> Task instructions
Looking through the data, please report how many lines contain the string "computer", giving nothing but the number.

> Input
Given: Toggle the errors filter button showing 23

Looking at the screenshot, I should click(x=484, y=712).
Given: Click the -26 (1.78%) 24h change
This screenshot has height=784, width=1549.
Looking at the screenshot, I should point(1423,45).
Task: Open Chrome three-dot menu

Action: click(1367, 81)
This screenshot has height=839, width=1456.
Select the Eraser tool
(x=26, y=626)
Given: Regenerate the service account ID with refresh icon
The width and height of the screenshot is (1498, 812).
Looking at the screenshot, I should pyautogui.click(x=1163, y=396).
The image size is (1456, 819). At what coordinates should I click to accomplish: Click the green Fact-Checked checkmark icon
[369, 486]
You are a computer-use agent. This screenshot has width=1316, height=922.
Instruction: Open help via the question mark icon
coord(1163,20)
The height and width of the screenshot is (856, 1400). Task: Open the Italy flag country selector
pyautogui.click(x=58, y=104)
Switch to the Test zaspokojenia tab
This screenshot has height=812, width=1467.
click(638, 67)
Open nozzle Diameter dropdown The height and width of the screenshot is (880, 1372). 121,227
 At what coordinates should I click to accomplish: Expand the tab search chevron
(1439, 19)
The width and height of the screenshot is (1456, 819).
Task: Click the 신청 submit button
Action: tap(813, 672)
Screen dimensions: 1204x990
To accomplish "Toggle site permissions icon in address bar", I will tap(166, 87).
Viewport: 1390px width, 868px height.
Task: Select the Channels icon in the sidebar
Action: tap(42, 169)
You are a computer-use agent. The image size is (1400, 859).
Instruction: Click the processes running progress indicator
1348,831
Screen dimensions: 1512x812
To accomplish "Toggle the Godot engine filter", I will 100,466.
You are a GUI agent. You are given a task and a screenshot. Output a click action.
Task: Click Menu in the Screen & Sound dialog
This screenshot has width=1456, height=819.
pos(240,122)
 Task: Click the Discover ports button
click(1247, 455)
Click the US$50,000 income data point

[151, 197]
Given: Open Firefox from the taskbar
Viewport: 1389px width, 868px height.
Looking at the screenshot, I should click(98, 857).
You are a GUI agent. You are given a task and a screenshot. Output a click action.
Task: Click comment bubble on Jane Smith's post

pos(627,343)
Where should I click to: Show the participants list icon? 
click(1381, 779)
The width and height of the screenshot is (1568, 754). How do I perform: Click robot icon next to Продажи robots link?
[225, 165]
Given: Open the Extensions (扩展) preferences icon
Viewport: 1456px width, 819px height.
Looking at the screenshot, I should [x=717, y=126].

> Solution to the exercise
2